Is there any way to remove username and date from comments section?

It’s hidden. You report a bug and in the Importance field, select enhancement. Maybe the visibility could be improved. When you decide to file an enhancement request, you should read How to Report Bugs in LibreOffice - The Document Foundation Wiki to help you get along. The bug tracker is seriously difficult to use, be prepared when you start.

Thanks but I was asking if there’s already one. I know how to make an enhancement request on Bugzilla but if this feature has been asked for “almost a decade” as @melevolence says, hopefully someone made one already and I shouldn’t make a duplicate. It’s just that I’m having trouble with Bugzilla’s search features. For example the “summary:” filter seems to return only exact matches, so I can’t just type “summary:comment”.

Aha! Found it
https://bugs.documentfoundation.org/show_bug.cgi?id=86887
So let’s +1 this request
And yep, getting close to a decade indeed.

Sorry, I misread your comment.

That bug report is for Writer (which I rarely use, and can’t remember ever using comments in). My experience of it is just in Calc. I wonder if this has always been in Writer, but recently got ‘normalized’ into Calc too.
(It’s not clear which component OP is referring to.)

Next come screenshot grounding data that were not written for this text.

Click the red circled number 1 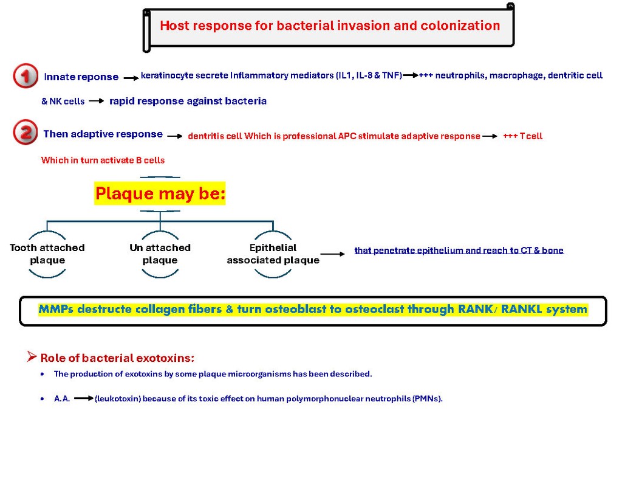click(x=26, y=75)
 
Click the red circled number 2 click(x=26, y=133)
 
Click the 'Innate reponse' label click(x=81, y=77)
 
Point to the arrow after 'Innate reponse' click(x=131, y=78)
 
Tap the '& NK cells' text click(x=63, y=102)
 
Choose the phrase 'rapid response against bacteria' click(x=188, y=101)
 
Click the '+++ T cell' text click(x=523, y=136)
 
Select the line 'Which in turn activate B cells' click(x=103, y=160)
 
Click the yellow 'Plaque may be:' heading click(x=160, y=193)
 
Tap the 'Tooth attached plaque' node click(x=47, y=254)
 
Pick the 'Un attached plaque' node click(x=160, y=254)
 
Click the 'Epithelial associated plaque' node click(x=273, y=254)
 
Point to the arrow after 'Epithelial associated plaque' click(x=332, y=254)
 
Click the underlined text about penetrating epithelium click(x=459, y=251)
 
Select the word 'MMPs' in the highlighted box click(x=56, y=309)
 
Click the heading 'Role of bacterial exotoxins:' click(x=117, y=358)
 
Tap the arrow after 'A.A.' click(x=84, y=398)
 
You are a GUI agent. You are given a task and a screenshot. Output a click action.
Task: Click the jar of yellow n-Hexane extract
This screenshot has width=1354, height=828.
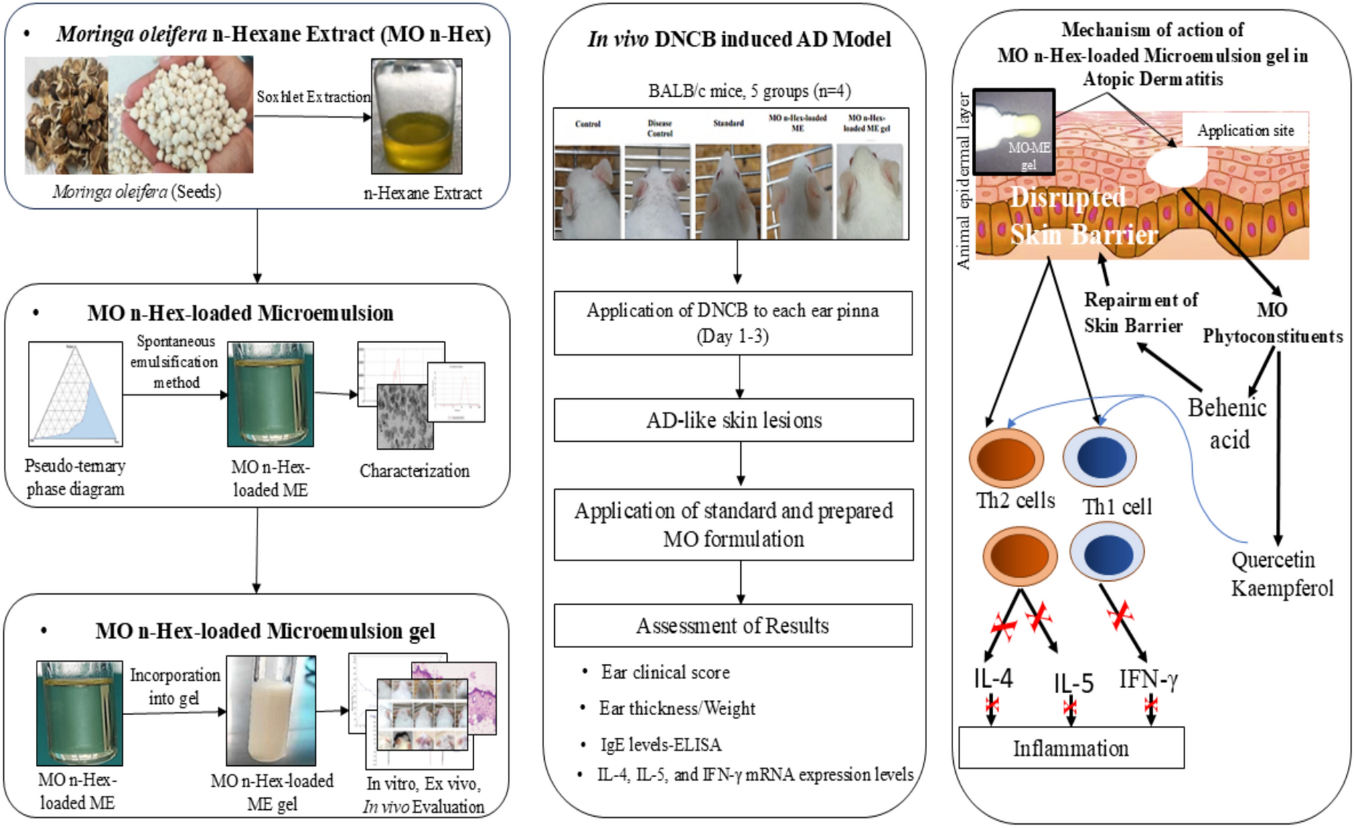[416, 117]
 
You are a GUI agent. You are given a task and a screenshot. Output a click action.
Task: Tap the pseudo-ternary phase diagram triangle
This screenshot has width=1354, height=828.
[75, 394]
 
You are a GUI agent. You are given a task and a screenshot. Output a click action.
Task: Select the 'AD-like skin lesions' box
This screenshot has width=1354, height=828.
[733, 420]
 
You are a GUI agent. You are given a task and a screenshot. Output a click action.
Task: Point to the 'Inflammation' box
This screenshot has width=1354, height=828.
[1071, 748]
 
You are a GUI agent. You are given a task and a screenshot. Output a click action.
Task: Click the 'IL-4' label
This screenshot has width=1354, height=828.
[993, 679]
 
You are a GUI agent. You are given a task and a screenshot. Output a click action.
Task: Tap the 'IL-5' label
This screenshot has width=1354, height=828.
[1073, 683]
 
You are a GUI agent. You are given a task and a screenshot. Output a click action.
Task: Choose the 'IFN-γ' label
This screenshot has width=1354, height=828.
[1148, 679]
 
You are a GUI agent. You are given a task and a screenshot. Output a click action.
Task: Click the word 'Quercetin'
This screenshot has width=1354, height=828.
[1273, 560]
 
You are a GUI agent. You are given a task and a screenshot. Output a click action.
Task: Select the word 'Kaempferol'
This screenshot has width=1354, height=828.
[1281, 588]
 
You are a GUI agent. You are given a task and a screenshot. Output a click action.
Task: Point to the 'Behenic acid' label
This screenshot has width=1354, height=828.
[1227, 423]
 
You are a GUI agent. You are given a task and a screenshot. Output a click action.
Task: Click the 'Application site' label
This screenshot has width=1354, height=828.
[1245, 130]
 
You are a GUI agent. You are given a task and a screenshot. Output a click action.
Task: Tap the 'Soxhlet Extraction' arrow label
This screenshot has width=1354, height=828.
[313, 97]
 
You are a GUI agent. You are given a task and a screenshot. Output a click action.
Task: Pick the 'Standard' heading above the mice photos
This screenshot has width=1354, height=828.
[728, 123]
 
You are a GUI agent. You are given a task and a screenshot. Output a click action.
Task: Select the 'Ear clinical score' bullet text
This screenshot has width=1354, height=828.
[665, 672]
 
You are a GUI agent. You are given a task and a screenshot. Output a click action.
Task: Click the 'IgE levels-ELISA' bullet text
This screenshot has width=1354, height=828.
[660, 744]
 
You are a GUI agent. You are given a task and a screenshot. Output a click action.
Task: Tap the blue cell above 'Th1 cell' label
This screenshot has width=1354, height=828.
[1099, 458]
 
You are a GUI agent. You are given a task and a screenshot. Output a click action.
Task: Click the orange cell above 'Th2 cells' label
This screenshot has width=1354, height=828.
[1006, 458]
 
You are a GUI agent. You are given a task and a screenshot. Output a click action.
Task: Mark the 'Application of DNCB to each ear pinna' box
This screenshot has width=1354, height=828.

I also want to second this request. There are at least two scenarios that I encounter. One scenario is that I don’t want my clients to have insight into my workflow, and the other is that we sometimes need to give comments without identifying the person who does the commenting (because we as editors want to speak with one voice). I frequently have to delete all the comments towards the end and then re-insert them to avoid giving away this sort of information, which can mean as much as an hour extra work.

Please, please remove this stupid time stamp and other identifying information. As OP points out, it is also unnecessary clutter.

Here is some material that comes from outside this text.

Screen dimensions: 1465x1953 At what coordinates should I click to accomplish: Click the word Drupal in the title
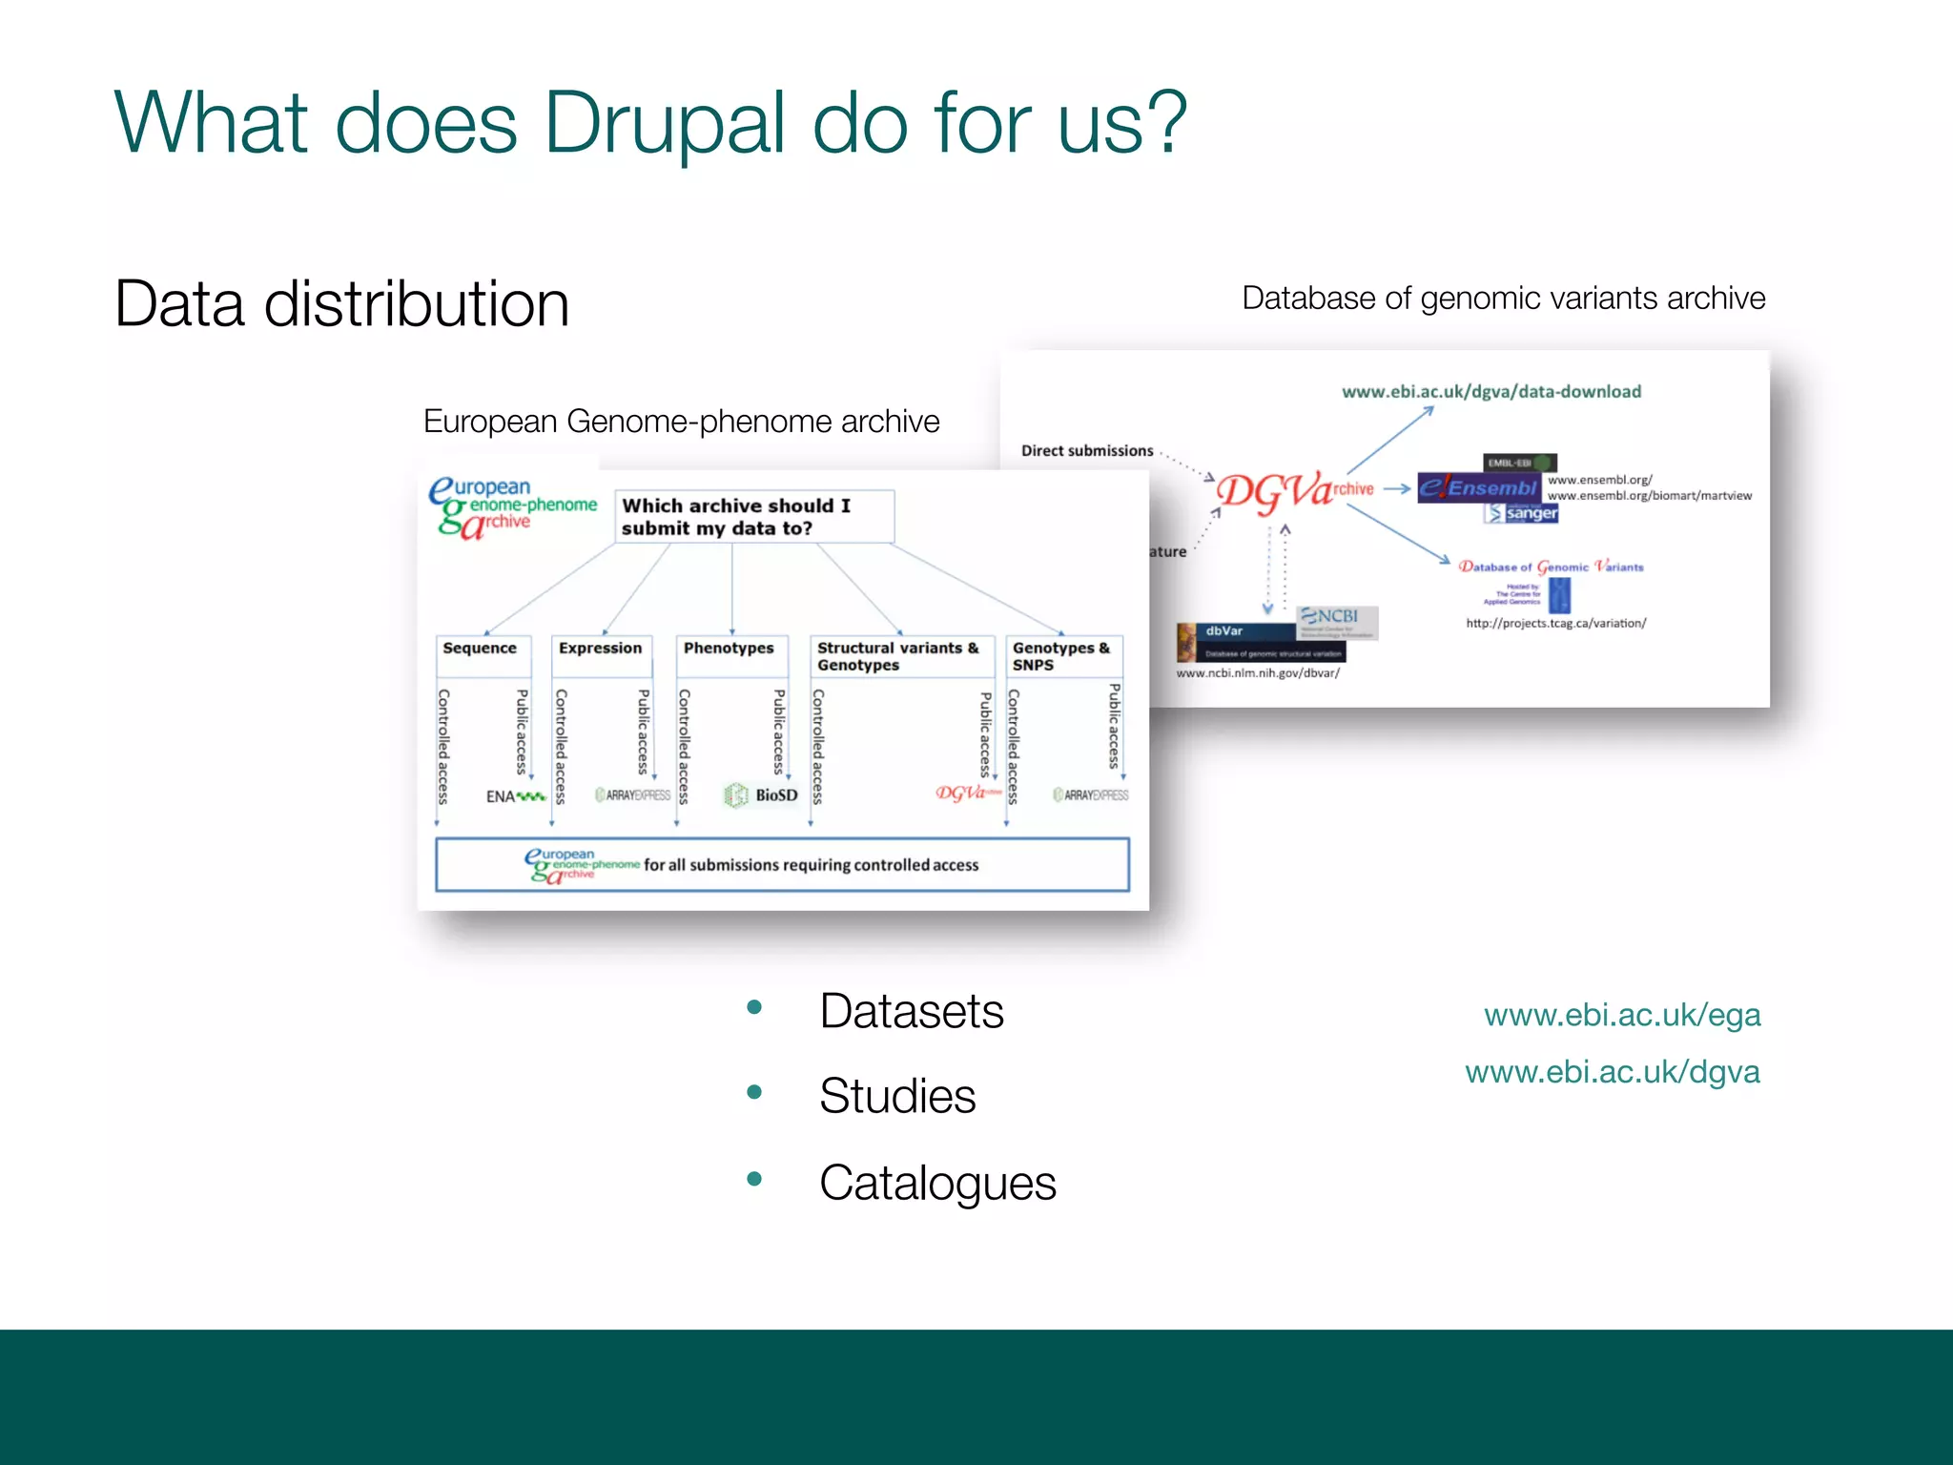(x=664, y=124)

I am against this information being removed. This information supports the responsibility of the writer.

This is a moral reason. It is bound to be ineffective, since there is no way to distinguish between the cases in which the author has a responsibility to make his editing habits available and those in which it does not. In any case, the right to privacy trumps any such concerns.

Not morally, but legally. I am glad that you have only one voice and you do not decide what is valid or invalid. Your idea of it only pervades in your head.

You are thinking too narrow here. There could be thousands of uses and reasons for putting in comments, and many of these will have nothing to do with legality. Look at the screenshot I posted above. It’s a spreadsheet with Bible references, and the popup notes give the Bible text. Why do I need my name and the date above every Bible reference, since I’m not the author of the New Testament?

@practica
This question is about Writer not Calc!

Fair enough, but some of the comments on here are talking about Calc, which just recently got this new “feature”.

@practica
There is already an error report on this: tdf#156885

I also would like this to be implemented. In universities, we use annotate scripts using LibreOffice, and it would be nice if there is an option to remove the timestamp from the comments.

If the sole reason for suppressing the metadata is more room, the following is one alternative that may help:

  1. Turn on line numbering. Tools > Line numbering > Show numbering. Blank lines - checked. Restart every new page - unchecked.
  2. In the print dialog’s option to print the comments, select “Place at end of page”.

The comments will be on succeeding pages, with line numbers to help you find the place.

Admittedly, not a perfect solution in every case, but good enough in most.

Happy Trails,

Loye W. Young, OP, JD
https://www.texaspreachers.org

I think this is changeable now under
Tools > Options > LibreOffice Calc > Display/Comment authorship
:slightly_smiling_face:

V 24.8.2
The question was tagged “writer”.
For Writer there isn’t such an option.